To do —
Return each line from the records below that contains the string "bathroom", matching case exactly.

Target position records
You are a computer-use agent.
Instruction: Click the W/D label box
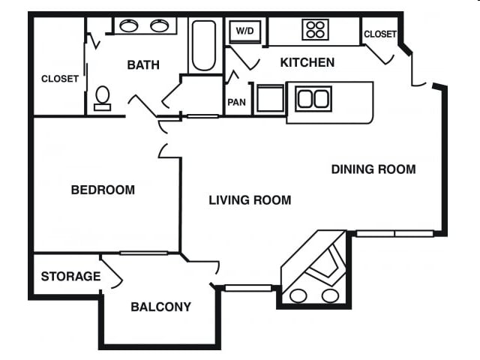(244, 31)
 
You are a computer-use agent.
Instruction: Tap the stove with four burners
(315, 30)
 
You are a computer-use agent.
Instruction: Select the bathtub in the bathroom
(203, 45)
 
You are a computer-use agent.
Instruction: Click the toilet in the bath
(102, 98)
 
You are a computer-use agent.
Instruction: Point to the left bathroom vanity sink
(129, 26)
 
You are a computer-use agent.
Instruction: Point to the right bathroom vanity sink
(159, 26)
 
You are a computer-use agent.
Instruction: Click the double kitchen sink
(313, 98)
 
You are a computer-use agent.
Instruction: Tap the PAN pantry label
(237, 101)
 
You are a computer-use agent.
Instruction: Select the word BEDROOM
(103, 190)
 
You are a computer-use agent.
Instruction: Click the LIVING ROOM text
(250, 200)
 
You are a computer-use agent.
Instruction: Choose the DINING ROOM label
(373, 170)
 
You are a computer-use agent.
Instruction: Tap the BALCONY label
(160, 307)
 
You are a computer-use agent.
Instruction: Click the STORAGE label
(70, 277)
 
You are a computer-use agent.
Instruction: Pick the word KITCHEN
(308, 62)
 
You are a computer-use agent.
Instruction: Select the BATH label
(143, 65)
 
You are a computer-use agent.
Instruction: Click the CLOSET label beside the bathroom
(60, 79)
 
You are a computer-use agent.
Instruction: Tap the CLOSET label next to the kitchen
(380, 34)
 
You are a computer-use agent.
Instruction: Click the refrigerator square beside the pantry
(269, 99)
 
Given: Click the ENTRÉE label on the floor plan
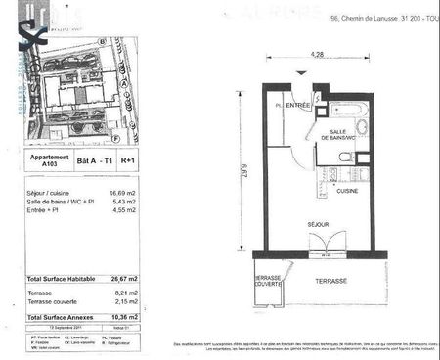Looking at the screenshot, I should (x=297, y=105).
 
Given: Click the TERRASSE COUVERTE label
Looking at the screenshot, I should (x=269, y=282).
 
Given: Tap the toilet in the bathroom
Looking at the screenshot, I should (x=362, y=127).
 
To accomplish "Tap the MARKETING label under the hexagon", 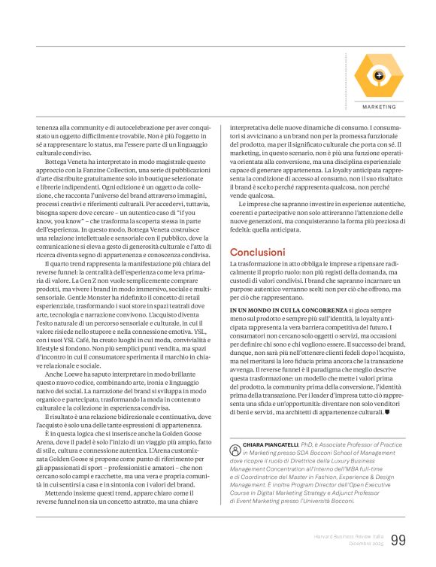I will point(379,107).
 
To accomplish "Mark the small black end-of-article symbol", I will point(386,413).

Solved exercise —
Instruction: Select the bathtub in the bathroom
Instruction: Point to the left bathroom vanity sink
Instruction: Point to the right bathroom vanity sink
Instruction: Click the CLOSET label beside the bathroom
Given: Tap the toilet in the bathroom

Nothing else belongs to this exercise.